Garcia's bill would modify Law 23.737, the current Argentine drug law, which is fully in line with US-style prohibitionist policies. To the law's Article 14, which mandates a one-to-six-year prison term and fine for drug possession, is added the following clause: "except when, because of the small quantity and other circumstances, the evidence suggests unmistakably that possession is for personal use."

The bill also eliminates several articles in Law 23.737 authorizing coerced drug treatment -- the "drug court" model -- and replaces them with a new Article 19, which specifies the limited circumstances in which drug treatment can be ordered. "Treatment can be applied when the defendant grants his consent or when he presents a danger to himself or others," says the article.

The authors of the bill use its prologue to lay out their case.
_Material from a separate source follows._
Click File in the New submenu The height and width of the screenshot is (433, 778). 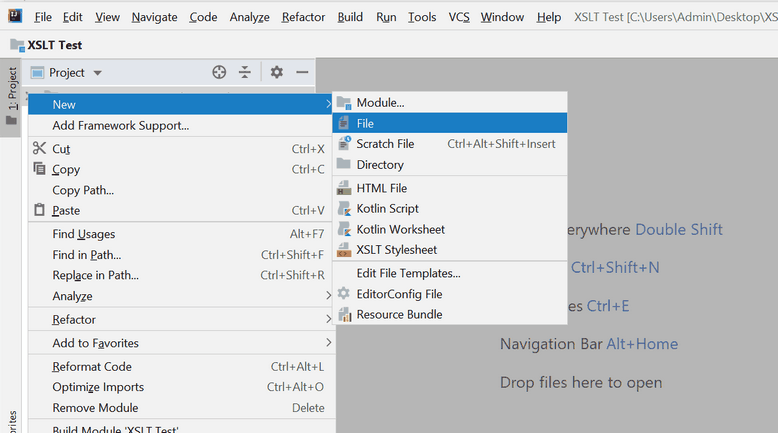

Citing Argentine statistics as well as sources such as the Canadian Senate special committee on drugs, the prologue argues that the current drug law has "harmful effects on personal and public health" while it has showed itself "absolutely ineffective in achieving its expressed objective of reducing the demand for illicit substances." What is equally bad, write the authors, is that "it is more than evident that the criminalization of possession for personal use is highly inefficient in combating the drug trade, even to the point of causing the undesired effect of allowing and promoting its development."
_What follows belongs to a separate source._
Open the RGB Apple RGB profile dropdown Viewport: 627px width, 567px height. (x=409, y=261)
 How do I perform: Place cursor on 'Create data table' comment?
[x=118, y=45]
According to Argentine researchers, almost 98% of people arrested under the drug law had not been jailed before and the same number were not charged with any crime, while 91% were unarmed and 40% were employed -- a respectable figure in Argentina's battered economy. And the vast majority of arrests made under the law -- 87% -- have been for possession of less than five grams of marijuana or cocaine. A similar study by the Buenos Aires Health Secretariat found that 89% had never had problems with the law.

 
L-R: Gustavo Hurtado of ARDA, Deputy Eduardo Garcia,
Silvia Inchaurraga of ARDA, Deputy Maria Elena Barbagelatta
at the Deputies Chamber, November 18, 2003
The bill was drafted with the assistance of the Argentine Harm Reduction Association (http://www.arda.iwarp.com), which has also begun a media campaign to generate support. That campaign is ongoing, and includes the use of posters and flyers emblazoned with messages such as "In our country the drug law is more harmful than drugs" and "Do you know that in Argentina most of the drug related cases are associated with possession?" The campaign aims not only at generating support for the bill, but also more broadly at raising public awareness of the possibility of more effective and humane responses to the issue of drug use.
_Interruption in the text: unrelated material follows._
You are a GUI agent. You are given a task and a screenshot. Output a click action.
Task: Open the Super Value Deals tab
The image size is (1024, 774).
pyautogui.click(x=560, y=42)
"This bill has two key points," said ARDA executive director Silvia Inchaurraga. "First is no more punishment of possession of personal use, and second is no more compulsory treatment for drug users. There is a provision in the bill that would allow treatment options for people who commit other crimes -- not drug possession -- and have a drug problem," she told DRCNet. "And the bill modifies existing law so that different treatment options can be tried. Now, only abstinence-based treatment is allowed."

The bill is unlikely to move far this year, Inchaurraga said. "We have a long way to go in discussing the bill with the deputies, and many of them are changing in a few weeks, but the bill will be forwarded to the relevant committees -- the health committee and drugs committee, of course, but also the security committee."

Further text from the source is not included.